Cryopreserving semen is a feasible option for preserving the fertility of adolescents and young adults who were assigned male at birth and are beginning or have already begun gender-affirming treatment as transgender women, according to results of a small retrospective cohort study.

The lack of data on this topic, however, makes it difficult to determine how long an individual must be off gender-affirming therapy before spermatogenesis resumes, if it resumes, and what the long-term effects of gender-affirming therapy are.

“This information is critical to address as part of a multidisciplinary fertility discussion with youth and their guardians so that an informed decision can be made regarding fertility preservation use,” wrote Emily P. Barnard, DO, of UPMC Magee-Womens Hospital in Pittsburgh and her associates.

The researchers retrospectively collected data on transgender patients who sought fertility preservation between 2015 and 2018.

The 11 white transgender women (sex assigned male at birth) who followed up on adolescent medicine or pediatric endocrinology referrals for fertility preservation received their consultations between ages 16 and 24, with 19 years having been the median age at which they occurred. Gender dysphoria onset happened at a median age of 12 for the patients, who were evaluated for it at a median age of 17.

All but one patient submitted at least one semen sample, and eight ultimately cryopreserved their semen.

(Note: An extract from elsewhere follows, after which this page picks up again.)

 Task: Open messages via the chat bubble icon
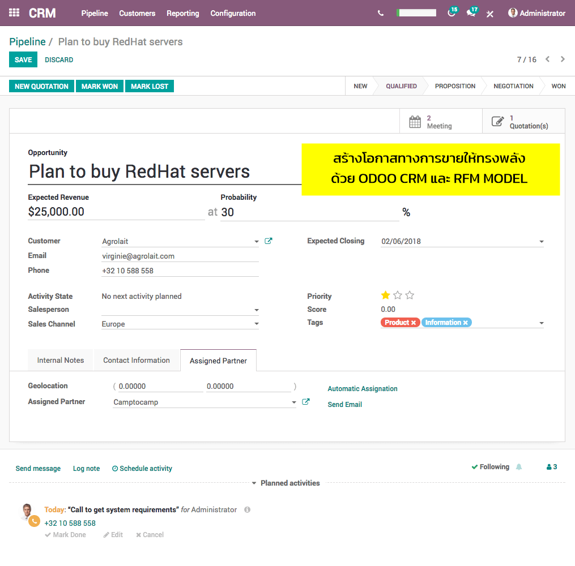pyautogui.click(x=471, y=14)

The eight samples from gender-affirming therapy–naive patients had abnormal morphology, with the median morphology having been 6% versus the normal range of greater than 13.0%. Otherwise, the samples collected were normal, but the authors noted that established semen analysis parameters don’t exist for adolescents and young adults.

All eight patients who had their semen cryopreserved, began gonadotropin-releasing hormone (GnRH) agonist therapy after cryopreservation, and four of those patients concurrently began taking estradiol.

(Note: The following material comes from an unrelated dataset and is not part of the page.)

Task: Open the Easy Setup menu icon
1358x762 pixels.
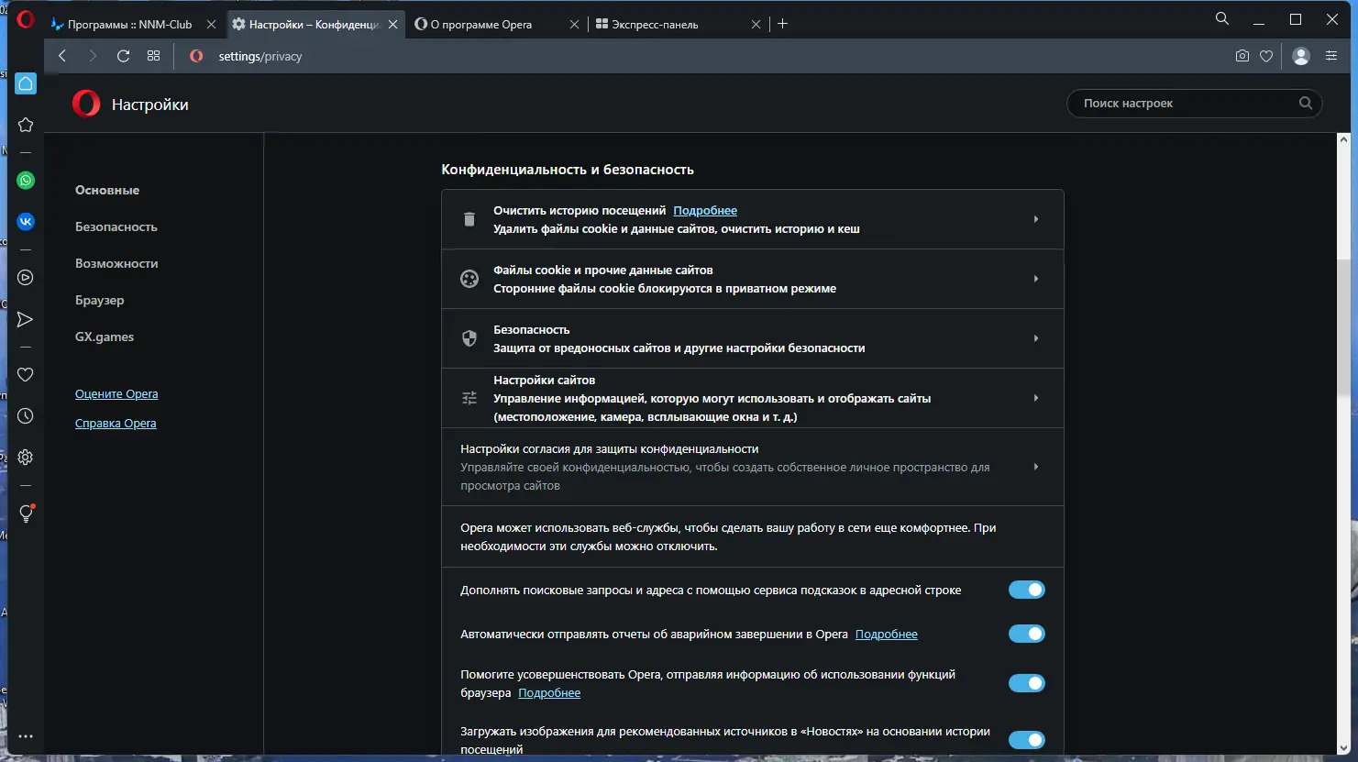Action: [x=1331, y=56]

One patient had already been taking intramuscular leuprolide acetate every 6 months and discontinued it to attempt fertility preservation. Spermatogenesis returned after 5 months of azoospermia, albeit with abnormal morphology (9%).

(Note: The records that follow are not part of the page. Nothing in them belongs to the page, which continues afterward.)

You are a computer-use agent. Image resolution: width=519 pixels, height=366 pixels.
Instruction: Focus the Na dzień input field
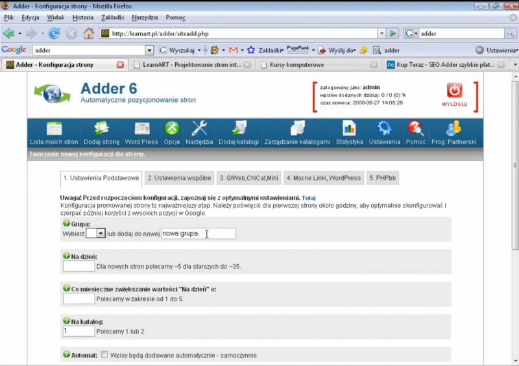(78, 266)
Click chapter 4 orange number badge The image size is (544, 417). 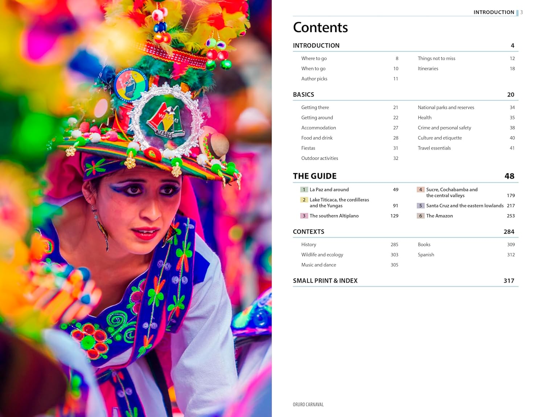[x=420, y=189]
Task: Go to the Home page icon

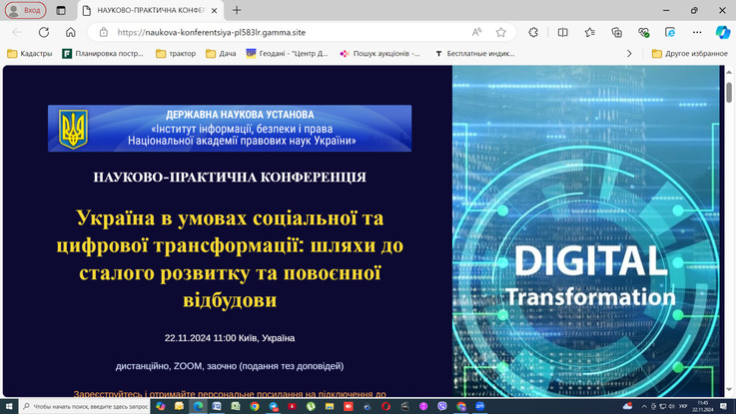Action: (70, 32)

Another patient had been taking spironolactone and estradiol for 26 months before ceasing therapy to attempt fertility preservation. She remained azoospermic 4 months after stopping therapy and then moved forward with an orchiectomy.

“For many transgender patients, the potential need to discontinue GnRH agonist or gender-affirming therapy to allow for resumption of spermatogenesis may be a significant barrier to pursuing fertility preservation because cessation of therapy may result in exacerbation of gender dysphoria and progression of undesired male secondary sex characteristics,” the researchers wrote. “For individuals for whom this risk is not acceptable or if azoospermia is noted on semen analysis, there are several alternate options, including electroejaculation, testicular sperm extraction, and testicular tissue cryopreservation,” they continued. Electroejaculation with a transrectal probe is an option particularly for those who cannot masturbate or feel uncomfortable doing so, the authors explained.

For those who have not previously received gender-affirming therapy, the fertility preservation “process can be completed quickly, with collections occurring every 2 to 3 days to preserve several samples before initiating GnRH agonist or gender-affirming therapy,” they concluded.

SOURCE: Barnard EP et al. Pediatrics. 2019 Aug 5. doi: 10.1542/peds.2018-3943.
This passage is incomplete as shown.